Le gouvernement relance en juin 2026 le leasing social, une aide destinée à faciliter l'accès à la voiture électrique pour les ménages modestes. Dans un contexte marqué par la hausse du prix des carburants, avec un gazole évoqué autour de 2,30 euros le litre, ce dispositif revient avec des règles ajustées. L'exécutif entend tirer les leçons du succès massif de la première édition pour mieux cibler les bénéficiaires et encadrer le budget.
Un dispositif relancé pour répondre à la pression des prix du carburant
Le retour du leasing social intervient alors que les coûts de mobilité pèsent de plus en plus sur les Français. La hausse continue des carburants renforce l'intérêt pour les alternatives électriques, encore jugées trop coûteuses à l'achat.
Le principe du dispositif reste identique : proposer une voiture électrique en location longue durée pour environ 100 euros par mois, sans apport significatif. Cette formule inclut généralement l'entretien et l'assistance, ce qui limite les dépenses imprévues.
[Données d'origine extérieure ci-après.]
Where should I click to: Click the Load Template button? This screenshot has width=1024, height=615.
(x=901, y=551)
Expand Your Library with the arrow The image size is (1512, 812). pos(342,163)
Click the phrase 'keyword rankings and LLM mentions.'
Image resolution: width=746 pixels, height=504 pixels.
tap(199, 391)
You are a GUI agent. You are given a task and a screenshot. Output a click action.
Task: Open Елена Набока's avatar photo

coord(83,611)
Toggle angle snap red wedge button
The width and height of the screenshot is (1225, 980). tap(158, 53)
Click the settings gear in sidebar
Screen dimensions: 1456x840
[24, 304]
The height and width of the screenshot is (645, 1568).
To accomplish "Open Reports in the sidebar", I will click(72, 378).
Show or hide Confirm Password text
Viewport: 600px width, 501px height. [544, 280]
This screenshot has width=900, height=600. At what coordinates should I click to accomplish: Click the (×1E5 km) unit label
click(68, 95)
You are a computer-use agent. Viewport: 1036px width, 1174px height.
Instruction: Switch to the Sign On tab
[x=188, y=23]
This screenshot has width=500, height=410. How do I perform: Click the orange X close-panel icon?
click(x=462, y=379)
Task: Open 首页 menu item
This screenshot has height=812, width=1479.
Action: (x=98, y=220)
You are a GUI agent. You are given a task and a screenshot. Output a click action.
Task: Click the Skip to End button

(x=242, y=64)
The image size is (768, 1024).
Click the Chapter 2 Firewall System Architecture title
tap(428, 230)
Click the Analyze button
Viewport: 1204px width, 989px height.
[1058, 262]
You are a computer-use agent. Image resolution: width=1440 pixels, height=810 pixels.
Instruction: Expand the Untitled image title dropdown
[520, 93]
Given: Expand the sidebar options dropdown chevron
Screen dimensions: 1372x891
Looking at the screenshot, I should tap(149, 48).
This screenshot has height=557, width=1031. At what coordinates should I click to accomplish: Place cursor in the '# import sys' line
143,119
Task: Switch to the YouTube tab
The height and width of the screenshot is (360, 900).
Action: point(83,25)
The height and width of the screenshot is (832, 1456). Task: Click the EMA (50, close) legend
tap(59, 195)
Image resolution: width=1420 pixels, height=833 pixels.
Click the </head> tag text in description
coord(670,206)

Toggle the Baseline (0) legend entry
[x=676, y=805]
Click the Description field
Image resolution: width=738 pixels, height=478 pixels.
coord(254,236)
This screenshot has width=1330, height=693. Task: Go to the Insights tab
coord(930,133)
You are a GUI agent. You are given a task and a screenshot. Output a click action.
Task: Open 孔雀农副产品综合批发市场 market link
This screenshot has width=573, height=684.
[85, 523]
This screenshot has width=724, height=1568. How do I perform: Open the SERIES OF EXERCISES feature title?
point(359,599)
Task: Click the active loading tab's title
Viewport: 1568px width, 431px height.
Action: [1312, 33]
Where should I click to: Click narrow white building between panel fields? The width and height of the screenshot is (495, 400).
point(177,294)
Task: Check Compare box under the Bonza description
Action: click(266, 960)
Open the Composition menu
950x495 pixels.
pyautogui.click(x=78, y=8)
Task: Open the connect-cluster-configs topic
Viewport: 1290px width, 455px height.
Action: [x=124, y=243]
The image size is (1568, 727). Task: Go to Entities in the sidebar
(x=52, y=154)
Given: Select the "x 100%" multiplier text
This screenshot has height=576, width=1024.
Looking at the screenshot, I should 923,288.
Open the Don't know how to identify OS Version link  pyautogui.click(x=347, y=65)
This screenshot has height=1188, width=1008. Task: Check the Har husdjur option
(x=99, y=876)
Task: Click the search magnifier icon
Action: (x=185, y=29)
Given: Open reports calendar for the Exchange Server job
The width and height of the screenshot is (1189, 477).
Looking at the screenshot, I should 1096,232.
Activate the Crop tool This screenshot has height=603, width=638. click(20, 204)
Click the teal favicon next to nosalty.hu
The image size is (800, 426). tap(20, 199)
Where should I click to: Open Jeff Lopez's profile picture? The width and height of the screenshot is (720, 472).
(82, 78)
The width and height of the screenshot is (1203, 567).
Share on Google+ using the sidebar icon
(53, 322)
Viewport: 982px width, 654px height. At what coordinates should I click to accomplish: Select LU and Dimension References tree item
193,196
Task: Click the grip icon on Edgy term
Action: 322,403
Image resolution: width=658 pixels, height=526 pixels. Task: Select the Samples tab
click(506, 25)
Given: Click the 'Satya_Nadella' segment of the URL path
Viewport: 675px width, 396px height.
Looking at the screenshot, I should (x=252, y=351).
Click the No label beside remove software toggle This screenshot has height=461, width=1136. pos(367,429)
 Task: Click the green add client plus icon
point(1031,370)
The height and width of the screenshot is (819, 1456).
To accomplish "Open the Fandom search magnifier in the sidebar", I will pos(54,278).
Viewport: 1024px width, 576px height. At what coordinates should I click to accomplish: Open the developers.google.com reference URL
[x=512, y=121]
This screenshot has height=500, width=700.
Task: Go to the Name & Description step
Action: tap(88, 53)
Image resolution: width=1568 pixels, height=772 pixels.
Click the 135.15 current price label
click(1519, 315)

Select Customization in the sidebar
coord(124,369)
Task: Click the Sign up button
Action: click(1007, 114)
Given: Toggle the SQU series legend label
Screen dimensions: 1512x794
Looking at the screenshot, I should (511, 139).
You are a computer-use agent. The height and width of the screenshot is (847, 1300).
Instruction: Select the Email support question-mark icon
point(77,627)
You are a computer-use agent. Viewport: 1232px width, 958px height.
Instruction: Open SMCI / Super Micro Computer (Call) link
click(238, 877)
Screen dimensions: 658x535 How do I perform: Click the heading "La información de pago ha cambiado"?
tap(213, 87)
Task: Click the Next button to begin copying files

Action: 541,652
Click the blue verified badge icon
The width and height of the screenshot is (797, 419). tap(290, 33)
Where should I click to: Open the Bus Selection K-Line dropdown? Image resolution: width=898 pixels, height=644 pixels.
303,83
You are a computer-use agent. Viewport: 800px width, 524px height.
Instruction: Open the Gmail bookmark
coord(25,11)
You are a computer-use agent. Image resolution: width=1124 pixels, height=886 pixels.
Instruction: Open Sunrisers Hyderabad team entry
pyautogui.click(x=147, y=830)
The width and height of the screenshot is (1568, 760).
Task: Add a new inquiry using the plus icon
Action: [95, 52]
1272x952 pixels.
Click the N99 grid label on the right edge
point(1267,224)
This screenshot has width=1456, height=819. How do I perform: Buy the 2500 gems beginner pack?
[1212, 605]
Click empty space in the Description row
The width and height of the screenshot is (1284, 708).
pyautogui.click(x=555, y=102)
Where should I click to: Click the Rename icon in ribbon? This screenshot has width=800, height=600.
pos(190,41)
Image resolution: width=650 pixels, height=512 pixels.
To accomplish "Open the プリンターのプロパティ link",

Lors de son lancement en 2024, le dispositif avait rencontré un succès immédiat. Les demandes avaient afflué en quelques semaines, dépassant largement les capacités prévues. Face à cet engouement, les inscriptions avaient été rapidement suspendues.
Avec cette nouvelle version, le gouvernement souhaite mieux contrôler le volume de bénéficiaires tout en maintenant un objectif clair : démocratiser l'accès à la voiture électrique et réduire la dépendance aux énergies fossiles.
Des critères d'éligibilité renforcés pour mieux cibler les ménages
Pour éviter les effets d'aubaine observés lors de la première édition, les conditions d'accès seront plus strictes en 2026. Le dispositif cible en priorité les foyers modestes qui dépendent de leur véhicule pour travailler.
Les autorités entendent concentrer l'aide sur les profils les plus exposés aux dépenses de carburant, notamment dans les zones rurales ou périurbaines mal desservies par les transports en commun.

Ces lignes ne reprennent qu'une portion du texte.